Please copy every line from the records below that contains the string "will".

Items from a data source:
▼

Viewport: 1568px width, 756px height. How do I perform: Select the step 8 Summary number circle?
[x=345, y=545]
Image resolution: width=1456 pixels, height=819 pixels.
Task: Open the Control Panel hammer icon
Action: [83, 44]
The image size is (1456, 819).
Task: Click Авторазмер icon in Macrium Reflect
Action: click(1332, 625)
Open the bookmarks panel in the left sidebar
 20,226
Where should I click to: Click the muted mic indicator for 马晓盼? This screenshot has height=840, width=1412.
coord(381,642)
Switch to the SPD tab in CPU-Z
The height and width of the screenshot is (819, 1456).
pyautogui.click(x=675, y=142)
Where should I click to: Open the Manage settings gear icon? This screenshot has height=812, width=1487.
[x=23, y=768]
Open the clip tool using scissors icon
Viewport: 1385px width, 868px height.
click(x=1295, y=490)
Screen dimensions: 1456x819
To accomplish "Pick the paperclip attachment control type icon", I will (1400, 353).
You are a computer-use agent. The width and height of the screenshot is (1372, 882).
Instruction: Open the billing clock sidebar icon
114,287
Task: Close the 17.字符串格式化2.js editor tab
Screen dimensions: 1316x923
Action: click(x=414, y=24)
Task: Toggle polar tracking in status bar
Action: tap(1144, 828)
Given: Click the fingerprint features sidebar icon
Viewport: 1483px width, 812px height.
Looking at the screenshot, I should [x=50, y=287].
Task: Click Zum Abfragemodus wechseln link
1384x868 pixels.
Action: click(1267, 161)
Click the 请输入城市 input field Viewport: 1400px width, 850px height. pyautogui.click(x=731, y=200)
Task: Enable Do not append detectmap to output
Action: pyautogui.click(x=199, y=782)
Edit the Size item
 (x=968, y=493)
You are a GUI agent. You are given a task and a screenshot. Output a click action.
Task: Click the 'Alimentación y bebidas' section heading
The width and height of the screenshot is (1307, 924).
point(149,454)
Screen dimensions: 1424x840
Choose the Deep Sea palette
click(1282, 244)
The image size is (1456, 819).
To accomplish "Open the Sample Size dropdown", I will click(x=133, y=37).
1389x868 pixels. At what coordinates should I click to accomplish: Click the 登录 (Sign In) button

▲

ANSWER SPACE -
To accomplish "Pick the paperclip attachment control type icon", I will (1400, 353).
To accomplish "Open the Sample Size dropdown", I will click(x=133, y=37).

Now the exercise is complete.